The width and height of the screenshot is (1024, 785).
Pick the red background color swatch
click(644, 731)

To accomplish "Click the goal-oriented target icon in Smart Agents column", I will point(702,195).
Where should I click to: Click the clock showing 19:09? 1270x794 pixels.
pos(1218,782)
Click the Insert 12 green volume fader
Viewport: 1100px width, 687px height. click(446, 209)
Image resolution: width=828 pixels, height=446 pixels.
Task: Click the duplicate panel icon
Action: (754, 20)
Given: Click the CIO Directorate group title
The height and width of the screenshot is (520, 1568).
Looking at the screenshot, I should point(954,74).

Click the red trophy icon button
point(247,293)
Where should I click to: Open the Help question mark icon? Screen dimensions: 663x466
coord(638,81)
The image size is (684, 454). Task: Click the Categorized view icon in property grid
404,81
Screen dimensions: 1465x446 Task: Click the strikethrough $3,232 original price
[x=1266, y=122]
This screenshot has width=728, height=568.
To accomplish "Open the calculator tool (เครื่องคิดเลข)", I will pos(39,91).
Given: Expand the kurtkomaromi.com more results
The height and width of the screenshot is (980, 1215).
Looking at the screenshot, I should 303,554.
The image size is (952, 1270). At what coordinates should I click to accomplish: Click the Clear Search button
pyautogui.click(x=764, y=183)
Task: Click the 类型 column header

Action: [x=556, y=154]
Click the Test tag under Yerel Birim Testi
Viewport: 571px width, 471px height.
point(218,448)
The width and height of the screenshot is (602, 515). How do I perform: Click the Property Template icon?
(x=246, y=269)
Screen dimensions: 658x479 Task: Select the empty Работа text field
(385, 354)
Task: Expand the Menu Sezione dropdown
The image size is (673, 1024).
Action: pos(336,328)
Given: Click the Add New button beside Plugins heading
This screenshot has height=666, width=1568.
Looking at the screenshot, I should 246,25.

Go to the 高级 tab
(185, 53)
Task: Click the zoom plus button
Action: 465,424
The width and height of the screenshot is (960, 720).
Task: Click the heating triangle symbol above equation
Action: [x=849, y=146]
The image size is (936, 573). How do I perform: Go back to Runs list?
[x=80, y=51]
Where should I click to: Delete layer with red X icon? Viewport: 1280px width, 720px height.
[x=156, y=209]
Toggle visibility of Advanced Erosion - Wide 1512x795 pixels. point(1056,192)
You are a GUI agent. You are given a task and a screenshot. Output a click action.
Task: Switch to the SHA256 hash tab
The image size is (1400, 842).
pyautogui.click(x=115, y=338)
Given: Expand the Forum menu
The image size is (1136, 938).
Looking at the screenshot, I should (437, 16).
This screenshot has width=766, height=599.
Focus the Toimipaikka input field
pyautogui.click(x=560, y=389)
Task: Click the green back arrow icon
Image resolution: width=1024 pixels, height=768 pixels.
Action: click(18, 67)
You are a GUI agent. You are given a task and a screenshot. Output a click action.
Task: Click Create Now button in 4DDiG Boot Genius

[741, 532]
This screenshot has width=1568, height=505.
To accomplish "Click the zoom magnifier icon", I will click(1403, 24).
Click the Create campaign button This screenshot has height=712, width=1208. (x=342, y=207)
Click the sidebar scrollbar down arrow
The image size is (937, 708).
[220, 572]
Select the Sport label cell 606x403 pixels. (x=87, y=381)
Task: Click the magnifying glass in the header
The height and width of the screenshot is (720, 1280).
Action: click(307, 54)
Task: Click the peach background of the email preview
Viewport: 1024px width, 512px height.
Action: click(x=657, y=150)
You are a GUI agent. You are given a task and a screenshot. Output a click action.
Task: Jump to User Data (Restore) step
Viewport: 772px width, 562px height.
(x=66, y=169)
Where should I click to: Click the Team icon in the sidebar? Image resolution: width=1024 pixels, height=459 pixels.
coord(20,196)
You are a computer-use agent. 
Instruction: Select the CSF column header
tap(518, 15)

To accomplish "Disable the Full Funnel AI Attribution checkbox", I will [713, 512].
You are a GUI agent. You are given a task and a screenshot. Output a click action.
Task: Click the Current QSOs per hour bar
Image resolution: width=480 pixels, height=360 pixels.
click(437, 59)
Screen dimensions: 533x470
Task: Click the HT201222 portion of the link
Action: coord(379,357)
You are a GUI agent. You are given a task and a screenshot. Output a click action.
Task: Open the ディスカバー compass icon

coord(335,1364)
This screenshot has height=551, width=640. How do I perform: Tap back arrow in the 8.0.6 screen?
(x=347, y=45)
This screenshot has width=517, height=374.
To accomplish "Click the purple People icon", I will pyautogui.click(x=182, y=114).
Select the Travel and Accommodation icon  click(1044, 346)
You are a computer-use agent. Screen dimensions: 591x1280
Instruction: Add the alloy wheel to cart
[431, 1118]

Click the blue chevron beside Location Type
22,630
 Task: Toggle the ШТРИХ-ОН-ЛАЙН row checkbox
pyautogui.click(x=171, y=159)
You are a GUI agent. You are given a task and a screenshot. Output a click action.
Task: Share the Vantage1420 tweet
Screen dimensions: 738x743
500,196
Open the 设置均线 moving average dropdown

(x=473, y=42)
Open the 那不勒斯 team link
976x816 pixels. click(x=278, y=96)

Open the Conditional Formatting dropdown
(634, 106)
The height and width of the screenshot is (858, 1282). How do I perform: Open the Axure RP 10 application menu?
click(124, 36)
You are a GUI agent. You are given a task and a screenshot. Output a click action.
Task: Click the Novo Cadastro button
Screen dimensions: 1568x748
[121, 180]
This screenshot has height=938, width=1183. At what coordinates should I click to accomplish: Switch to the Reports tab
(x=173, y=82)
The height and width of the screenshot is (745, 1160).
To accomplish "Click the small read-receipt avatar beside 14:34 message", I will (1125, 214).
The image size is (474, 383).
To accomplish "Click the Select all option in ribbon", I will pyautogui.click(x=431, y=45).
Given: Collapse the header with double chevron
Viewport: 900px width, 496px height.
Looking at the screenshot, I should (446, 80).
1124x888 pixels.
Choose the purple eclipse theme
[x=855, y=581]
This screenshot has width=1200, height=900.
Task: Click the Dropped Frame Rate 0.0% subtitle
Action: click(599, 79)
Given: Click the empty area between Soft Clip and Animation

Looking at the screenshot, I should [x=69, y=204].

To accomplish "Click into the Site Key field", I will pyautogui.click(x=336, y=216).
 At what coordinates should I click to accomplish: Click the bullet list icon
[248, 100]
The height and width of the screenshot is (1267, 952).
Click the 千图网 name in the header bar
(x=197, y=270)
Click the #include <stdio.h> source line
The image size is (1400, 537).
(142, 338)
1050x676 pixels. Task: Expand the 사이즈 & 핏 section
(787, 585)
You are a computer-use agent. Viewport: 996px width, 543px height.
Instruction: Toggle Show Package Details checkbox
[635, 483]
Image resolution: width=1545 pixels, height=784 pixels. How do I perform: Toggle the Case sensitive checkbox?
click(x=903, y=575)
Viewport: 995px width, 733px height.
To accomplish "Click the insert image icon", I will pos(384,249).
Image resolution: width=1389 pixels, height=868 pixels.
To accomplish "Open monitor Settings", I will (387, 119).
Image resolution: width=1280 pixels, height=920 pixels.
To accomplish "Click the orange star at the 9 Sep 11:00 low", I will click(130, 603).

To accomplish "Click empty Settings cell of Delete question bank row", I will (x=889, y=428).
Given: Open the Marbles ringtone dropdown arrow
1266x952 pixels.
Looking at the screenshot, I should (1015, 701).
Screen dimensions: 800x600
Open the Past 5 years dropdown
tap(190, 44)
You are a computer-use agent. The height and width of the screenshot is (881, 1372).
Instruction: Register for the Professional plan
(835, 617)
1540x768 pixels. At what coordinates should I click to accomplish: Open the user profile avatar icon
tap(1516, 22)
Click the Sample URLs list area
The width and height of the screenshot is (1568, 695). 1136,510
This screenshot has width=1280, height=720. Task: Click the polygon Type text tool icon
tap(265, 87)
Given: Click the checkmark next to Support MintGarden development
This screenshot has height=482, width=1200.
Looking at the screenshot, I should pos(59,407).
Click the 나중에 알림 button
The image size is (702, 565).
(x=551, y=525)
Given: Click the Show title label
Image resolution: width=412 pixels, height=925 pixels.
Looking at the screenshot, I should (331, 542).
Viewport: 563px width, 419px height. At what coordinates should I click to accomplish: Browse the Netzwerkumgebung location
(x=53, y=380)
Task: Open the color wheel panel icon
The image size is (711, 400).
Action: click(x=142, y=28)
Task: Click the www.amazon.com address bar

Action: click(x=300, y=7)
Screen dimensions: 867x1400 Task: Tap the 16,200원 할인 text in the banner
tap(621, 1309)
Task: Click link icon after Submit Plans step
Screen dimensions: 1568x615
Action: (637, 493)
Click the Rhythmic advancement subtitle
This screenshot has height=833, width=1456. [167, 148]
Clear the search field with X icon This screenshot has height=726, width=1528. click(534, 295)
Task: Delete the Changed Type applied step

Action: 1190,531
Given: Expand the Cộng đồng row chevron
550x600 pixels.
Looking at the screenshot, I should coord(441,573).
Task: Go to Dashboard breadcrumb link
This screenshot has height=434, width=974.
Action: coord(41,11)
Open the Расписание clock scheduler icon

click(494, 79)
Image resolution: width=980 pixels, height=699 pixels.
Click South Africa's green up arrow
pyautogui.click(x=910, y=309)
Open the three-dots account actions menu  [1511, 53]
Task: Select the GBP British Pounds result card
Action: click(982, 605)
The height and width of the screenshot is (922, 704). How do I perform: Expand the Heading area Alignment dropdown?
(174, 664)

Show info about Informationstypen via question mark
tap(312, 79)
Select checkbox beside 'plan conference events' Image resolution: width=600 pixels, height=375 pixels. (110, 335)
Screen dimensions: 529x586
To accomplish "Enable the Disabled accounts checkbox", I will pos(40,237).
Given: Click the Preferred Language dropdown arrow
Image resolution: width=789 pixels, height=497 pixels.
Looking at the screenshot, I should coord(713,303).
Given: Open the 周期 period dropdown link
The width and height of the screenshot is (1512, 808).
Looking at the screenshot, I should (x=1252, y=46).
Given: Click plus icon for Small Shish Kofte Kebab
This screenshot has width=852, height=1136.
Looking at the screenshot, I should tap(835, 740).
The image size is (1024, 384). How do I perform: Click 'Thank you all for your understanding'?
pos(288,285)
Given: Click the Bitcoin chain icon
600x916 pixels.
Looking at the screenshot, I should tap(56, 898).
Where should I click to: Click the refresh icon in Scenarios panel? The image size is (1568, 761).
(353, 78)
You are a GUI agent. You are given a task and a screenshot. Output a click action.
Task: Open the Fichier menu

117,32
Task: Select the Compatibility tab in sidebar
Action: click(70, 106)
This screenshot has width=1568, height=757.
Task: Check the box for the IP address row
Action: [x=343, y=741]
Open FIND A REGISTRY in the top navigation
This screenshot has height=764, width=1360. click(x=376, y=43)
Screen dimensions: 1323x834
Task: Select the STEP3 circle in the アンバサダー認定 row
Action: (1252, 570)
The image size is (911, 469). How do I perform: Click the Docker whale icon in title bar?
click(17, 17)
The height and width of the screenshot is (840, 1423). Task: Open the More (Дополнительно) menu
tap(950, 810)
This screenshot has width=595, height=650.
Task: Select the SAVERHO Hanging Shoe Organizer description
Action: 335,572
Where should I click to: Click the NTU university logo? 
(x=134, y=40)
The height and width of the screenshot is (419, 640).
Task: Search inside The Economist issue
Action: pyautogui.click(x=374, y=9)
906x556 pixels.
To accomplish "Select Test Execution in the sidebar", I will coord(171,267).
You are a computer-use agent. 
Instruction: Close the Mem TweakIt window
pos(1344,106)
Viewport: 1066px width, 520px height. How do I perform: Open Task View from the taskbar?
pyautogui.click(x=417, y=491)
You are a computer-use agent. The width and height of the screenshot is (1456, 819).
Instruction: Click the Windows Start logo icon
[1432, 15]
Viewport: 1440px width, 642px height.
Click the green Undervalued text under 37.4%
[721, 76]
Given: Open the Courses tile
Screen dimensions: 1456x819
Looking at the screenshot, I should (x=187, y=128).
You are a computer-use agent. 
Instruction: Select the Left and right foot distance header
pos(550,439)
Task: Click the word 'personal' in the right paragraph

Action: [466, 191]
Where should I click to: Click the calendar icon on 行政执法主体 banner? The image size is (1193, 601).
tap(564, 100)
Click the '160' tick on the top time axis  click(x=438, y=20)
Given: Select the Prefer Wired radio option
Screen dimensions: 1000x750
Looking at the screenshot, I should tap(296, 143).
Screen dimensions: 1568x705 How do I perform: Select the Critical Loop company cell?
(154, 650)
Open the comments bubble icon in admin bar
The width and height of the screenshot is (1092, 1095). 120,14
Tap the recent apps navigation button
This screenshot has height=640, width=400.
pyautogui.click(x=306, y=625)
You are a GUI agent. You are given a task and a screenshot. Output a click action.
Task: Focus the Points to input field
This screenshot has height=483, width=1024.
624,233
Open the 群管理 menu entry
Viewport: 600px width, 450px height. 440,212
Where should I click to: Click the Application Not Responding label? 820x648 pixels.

+ + +

Directions for this task → Please transcribe exactly the lines above from the line that has "Image resolution: width=1280" up to and including the line that has "Given: Open the Marbles"; no other line belongs in the answer.

Solution to this problem →
Image resolution: width=1280 pixels, height=920 pixels.
To accomplish "Click the orange star at the 9 Sep 11:00 low", I will click(130, 603).

To accomplish "Click empty Settings cell of Delete question bank row", I will (x=889, y=428).
Given: Open the Marbles ringtone dropdown arrow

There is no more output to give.